Washington Wizards star guard Bradley Beal also seems to have a firmer grasp of freedom of conscience and speech than the entire corporate press, which has repeatedly attacked him for his vaccine hesitancy and for comments he made the first day of Wizards training camp, including that he is not vaccinated for personal reasons.

Following that press conference, some reporters distorted his comments to suggest he was calling into question the efficacy of the vaccines, which in turn forced Beal to address the matter again. The next day, he said this:

One thing I want to get clear is I’m not sitting up here advocating or campaigning that ‘No, you should not get that vaccine.’ I want to get that straight, I’m not sitting up here saying ‘vaccines are bad.’ I’m not sitting up here saying ‘this vaccine is bad.’ I’m not sitting up here saying that you shouldn’t get it. It is a personal decision between every individual, that’s it. Right? And I have that personal right to keep it to myself or keep it with my family and I would like everybody to respect that.

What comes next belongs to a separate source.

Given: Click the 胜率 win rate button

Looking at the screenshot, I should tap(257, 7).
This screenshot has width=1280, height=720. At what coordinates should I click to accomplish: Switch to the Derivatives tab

At this point, it’s basically the entire corporate media, along with most of corporate America, Big Tech, Hollywood, and the entire Democratic Party versus a few NBA players who are willing to speak clearly and unapologetically about an issue that every American should understand innately.

That’s a credit to players like Isaac and Beal, but a searing indictment of our elites, whose last resort, it seems, is to smear anyone who doesn’t accept their crumbling pandemic narratives.